──────── Listed entries ────────

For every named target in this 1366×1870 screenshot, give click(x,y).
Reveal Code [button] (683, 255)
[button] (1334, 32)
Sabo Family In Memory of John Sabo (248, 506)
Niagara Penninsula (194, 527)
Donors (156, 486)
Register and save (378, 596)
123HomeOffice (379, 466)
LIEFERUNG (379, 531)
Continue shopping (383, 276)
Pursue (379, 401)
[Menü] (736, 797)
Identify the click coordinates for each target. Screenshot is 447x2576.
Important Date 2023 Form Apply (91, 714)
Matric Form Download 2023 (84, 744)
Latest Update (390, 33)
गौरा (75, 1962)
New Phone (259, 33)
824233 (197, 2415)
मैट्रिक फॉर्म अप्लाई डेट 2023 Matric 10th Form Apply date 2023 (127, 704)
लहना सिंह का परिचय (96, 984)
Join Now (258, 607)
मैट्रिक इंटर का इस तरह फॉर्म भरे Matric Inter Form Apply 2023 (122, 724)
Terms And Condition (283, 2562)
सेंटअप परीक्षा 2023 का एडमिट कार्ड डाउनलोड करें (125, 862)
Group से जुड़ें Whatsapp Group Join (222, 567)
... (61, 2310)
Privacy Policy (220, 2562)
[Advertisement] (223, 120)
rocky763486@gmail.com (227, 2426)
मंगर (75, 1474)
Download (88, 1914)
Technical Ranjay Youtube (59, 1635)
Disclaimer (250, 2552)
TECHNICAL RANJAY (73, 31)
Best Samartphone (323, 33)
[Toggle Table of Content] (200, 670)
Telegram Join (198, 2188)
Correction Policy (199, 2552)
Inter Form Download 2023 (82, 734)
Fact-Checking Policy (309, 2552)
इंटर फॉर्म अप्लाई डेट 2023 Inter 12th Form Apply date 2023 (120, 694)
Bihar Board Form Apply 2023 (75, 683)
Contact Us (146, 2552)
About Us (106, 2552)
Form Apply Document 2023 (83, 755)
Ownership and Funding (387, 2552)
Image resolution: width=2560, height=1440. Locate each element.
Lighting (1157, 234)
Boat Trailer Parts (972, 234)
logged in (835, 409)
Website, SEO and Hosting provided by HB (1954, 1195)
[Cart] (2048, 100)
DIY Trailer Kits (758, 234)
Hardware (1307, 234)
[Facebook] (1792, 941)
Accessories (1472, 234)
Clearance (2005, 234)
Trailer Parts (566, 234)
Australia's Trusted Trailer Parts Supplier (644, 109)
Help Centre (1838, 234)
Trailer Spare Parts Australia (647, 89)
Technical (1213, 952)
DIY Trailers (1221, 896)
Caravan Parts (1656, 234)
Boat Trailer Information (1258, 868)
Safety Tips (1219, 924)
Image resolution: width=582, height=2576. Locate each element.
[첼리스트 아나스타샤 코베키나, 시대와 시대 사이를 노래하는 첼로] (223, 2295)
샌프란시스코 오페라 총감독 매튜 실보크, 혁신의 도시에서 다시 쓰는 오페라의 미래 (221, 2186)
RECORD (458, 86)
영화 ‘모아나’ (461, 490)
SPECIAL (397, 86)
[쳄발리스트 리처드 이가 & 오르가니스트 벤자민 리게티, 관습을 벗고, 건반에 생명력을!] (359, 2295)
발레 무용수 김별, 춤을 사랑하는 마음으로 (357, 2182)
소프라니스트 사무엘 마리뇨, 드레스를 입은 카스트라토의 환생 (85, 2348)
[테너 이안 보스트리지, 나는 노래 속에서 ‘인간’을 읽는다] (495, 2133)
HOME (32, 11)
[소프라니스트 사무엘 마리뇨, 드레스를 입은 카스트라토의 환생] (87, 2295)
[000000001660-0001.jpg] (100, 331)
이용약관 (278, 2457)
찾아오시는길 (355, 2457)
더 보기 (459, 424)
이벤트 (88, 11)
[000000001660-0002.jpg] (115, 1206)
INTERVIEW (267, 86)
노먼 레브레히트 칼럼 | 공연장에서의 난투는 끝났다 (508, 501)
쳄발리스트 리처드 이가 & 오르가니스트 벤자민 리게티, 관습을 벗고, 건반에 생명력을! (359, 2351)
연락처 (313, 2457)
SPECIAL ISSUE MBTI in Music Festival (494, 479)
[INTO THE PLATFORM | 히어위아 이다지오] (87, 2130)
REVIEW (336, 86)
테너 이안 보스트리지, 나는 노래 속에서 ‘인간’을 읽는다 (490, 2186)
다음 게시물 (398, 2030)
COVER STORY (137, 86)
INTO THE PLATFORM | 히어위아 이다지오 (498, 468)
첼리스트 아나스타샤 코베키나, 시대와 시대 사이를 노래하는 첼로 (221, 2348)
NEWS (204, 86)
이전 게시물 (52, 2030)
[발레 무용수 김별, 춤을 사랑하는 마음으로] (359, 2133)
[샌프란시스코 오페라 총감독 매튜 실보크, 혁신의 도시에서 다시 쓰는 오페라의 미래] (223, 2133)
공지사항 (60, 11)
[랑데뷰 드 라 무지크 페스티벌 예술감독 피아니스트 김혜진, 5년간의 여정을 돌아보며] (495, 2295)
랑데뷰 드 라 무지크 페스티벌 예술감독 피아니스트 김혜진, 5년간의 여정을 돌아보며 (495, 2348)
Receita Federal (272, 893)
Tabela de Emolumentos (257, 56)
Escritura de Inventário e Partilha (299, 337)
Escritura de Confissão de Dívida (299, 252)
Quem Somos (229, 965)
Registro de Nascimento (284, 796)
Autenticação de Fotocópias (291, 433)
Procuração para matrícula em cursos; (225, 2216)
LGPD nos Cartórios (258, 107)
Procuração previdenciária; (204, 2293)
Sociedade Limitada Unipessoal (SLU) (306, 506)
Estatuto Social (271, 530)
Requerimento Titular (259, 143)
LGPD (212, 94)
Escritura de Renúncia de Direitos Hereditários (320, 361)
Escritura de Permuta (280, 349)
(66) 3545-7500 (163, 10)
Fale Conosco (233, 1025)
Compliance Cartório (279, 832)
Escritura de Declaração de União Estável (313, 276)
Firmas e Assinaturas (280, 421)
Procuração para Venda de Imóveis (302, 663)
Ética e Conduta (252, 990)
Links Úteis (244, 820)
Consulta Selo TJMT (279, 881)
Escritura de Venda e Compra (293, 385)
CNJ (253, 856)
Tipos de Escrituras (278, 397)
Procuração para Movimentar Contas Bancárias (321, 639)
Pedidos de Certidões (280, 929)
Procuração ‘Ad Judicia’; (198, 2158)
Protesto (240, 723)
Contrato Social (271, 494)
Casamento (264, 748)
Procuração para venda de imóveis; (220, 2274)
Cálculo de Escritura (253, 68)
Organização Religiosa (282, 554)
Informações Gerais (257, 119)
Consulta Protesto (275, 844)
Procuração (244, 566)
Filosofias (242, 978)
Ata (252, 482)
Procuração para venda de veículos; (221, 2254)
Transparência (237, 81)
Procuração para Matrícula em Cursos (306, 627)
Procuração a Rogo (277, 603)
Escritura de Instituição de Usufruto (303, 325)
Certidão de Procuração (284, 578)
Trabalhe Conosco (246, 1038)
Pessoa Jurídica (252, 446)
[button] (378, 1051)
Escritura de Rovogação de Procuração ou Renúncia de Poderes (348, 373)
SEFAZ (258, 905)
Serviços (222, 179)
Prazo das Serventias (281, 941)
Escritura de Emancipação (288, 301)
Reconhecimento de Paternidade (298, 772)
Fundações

────────

■ To do:
An exact copy of every entry is the expected result.

■ Response:
For every named target in this 1366×1870 screenshot, give click(x,y).
Reveal Code [button] (683, 255)
[button] (1334, 32)
Sabo Family In Memory of John Sabo (248, 506)
Niagara Penninsula (194, 527)
Donors (156, 486)
Register and save (378, 596)
123HomeOffice (379, 466)
LIEFERUNG (379, 531)
Continue shopping (383, 276)
Pursue (379, 401)
[Menü] (736, 797)
Identify the click coordinates for each target. Screenshot is 447x2576.
Important Date 2023 Form Apply (91, 714)
Matric Form Download 2023 (84, 744)
Latest Update (390, 33)
गौरा (75, 1962)
New Phone (259, 33)
824233 (197, 2415)
मैट्रिक फॉर्म अप्लाई डेट 2023 Matric 10th Form Apply date 2023 (127, 704)
लहना सिंह का परिचय (96, 984)
Join Now (258, 607)
मैट्रिक इंटर का इस तरह फॉर्म भरे Matric Inter Form Apply 2023 (122, 724)
Terms And Condition (283, 2562)
सेंटअप परीक्षा 2023 का एडमिट कार्ड डाउनलोड करें (125, 862)
Group से जुड़ें Whatsapp Group Join (222, 567)
... (61, 2310)
Privacy Policy (220, 2562)
[Advertisement] (223, 120)
rocky763486@gmail.com (227, 2426)
मंगर (75, 1474)
Download (88, 1914)
Technical Ranjay Youtube (59, 1635)
Disclaimer (250, 2552)
TECHNICAL RANJAY (73, 31)
Best Samartphone (323, 33)
[Toggle Table of Content] (200, 670)
Telegram Join (198, 2188)
Correction Policy (199, 2552)
Inter Form Download 2023 (82, 734)
Fact-Checking Policy (309, 2552)
इंटर फॉर्म अप्लाई डेट 2023 Inter 12th Form Apply date 2023 (120, 694)
Bihar Board Form Apply 2023 (75, 683)
Contact Us (146, 2552)
About Us (106, 2552)
Form Apply Document 2023 (83, 755)
Ownership and Funding (387, 2552)
Image resolution: width=2560, height=1440. Locate each element.
Lighting (1157, 234)
Boat Trailer Parts (972, 234)
logged in (835, 409)
Website, SEO and Hosting provided by HB (1954, 1195)
[Cart] (2048, 100)
DIY Trailer Kits (758, 234)
Hardware (1307, 234)
[Facebook] (1792, 941)
Accessories (1472, 234)
Clearance (2005, 234)
Trailer Parts (566, 234)
Australia's Trusted Trailer Parts Supplier (644, 109)
Help Centre (1838, 234)
Trailer Spare Parts Australia (647, 89)
Technical (1213, 952)
DIY Trailers (1221, 896)
Caravan Parts (1656, 234)
Boat Trailer Information (1258, 868)
Safety Tips (1219, 924)
Image resolution: width=582, height=2576. Locate each element.
[첼리스트 아나스타샤 코베키나, 시대와 시대 사이를 노래하는 첼로] (223, 2295)
샌프란시스코 오페라 총감독 매튜 실보크, 혁신의 도시에서 다시 쓰는 오페라의 미래 (221, 2186)
RECORD (458, 86)
영화 ‘모아나’ (461, 490)
SPECIAL (397, 86)
[쳄발리스트 리처드 이가 & 오르가니스트 벤자민 리게티, 관습을 벗고, 건반에 생명력을!] (359, 2295)
발레 무용수 김별, 춤을 사랑하는 마음으로 (357, 2182)
소프라니스트 사무엘 마리뇨, 드레스를 입은 카스트라토의 환생 (85, 2348)
[테너 이안 보스트리지, 나는 노래 속에서 ‘인간’을 읽는다] (495, 2133)
HOME (32, 11)
[소프라니스트 사무엘 마리뇨, 드레스를 입은 카스트라토의 환생] (87, 2295)
[000000001660-0001.jpg] (100, 331)
이용약관 (278, 2457)
찾아오시는길 (355, 2457)
더 보기 (459, 424)
이벤트 (88, 11)
[000000001660-0002.jpg] (115, 1206)
INTERVIEW (267, 86)
노먼 레브레히트 칼럼 | 공연장에서의 난투는 끝났다 (508, 501)
쳄발리스트 리처드 이가 & 오르가니스트 벤자민 리게티, 관습을 벗고, 건반에 생명력을! (359, 2351)
연락처 (313, 2457)
SPECIAL ISSUE MBTI in Music Festival (494, 479)
[INTO THE PLATFORM | 히어위아 이다지오] (87, 2130)
REVIEW (336, 86)
테너 이안 보스트리지, 나는 노래 속에서 ‘인간’을 읽는다 (490, 2186)
다음 게시물 (398, 2030)
COVER STORY (137, 86)
INTO THE PLATFORM | 히어위아 이다지오 (498, 468)
첼리스트 아나스타샤 코베키나, 시대와 시대 사이를 노래하는 첼로 (221, 2348)
NEWS (204, 86)
이전 게시물 (52, 2030)
[발레 무용수 김별, 춤을 사랑하는 마음으로] (359, 2133)
[샌프란시스코 오페라 총감독 매튜 실보크, 혁신의 도시에서 다시 쓰는 오페라의 미래] (223, 2133)
공지사항 (60, 11)
[랑데뷰 드 라 무지크 페스티벌 예술감독 피아니스트 김혜진, 5년간의 여정을 돌아보며] (495, 2295)
랑데뷰 드 라 무지크 페스티벌 예술감독 피아니스트 김혜진, 5년간의 여정을 돌아보며 (495, 2348)
Receita Federal (272, 893)
Tabela de Emolumentos (257, 56)
Escritura de Inventário e Partilha (299, 337)
Escritura de Confissão de Dívida (299, 252)
Quem Somos (229, 965)
Registro de Nascimento (284, 796)
Autenticação de Fotocópias (291, 433)
Procuração para matrícula em cursos; (225, 2216)
LGPD nos Cartórios (258, 107)
Procuração previdenciária; (204, 2293)
Sociedade Limitada Unipessoal (SLU) (306, 506)
Estatuto Social (271, 530)
Requerimento Titular (259, 143)
LGPD (212, 94)
Escritura de Renúncia de Direitos Hereditários (320, 361)
Escritura de Permuta (280, 349)
(66) 3545-7500 (163, 10)
Fale Conosco (233, 1025)
Compliance Cartório (279, 832)
Escritura de Declaração de União Estável (313, 276)
Firmas e Assinaturas (280, 421)
Procuração para Venda de Imóveis (302, 663)
Ética e Conduta (252, 990)
Links Úteis (244, 820)
Consulta Selo TJMT (279, 881)
Escritura de Venda e Compra (293, 385)
CNJ (253, 856)
Tipos de Escrituras (278, 397)
Procuração para Movimentar Contas Bancárias (321, 639)
Pedidos de Certidões (280, 929)
Procuração ‘Ad Judicia’; (198, 2158)
Protesto (240, 723)
Contrato Social (271, 494)
Casamento (264, 748)
Procuração para venda de imóveis; (220, 2274)
Cálculo de Escritura (253, 68)
Organização Religiosa (282, 554)
Informações Gerais (257, 119)
Consulta Protesto (275, 844)
Procuração (244, 566)
Filosofias (242, 978)
Ata (252, 482)
Procuração para venda de veículos; (221, 2254)
Transparência (237, 81)
Procuração para Matrícula em Cursos (306, 627)
Procuração a Rogo (277, 603)
Escritura de Instituição de Usufruto (303, 325)
Certidão de Procuração (284, 578)
Trabalhe Conosco (246, 1038)
Pessoa Jurídica (252, 446)
[button] (378, 1051)
Escritura de Rovogação de Procuração ou Renúncia de Poderes (348, 373)
SEFAZ (258, 905)
Serviços (222, 179)
Prazo das Serventias (281, 941)
Escritura de Emancipação (288, 301)
Reconhecimento de Paternidade (298, 772)
Fundações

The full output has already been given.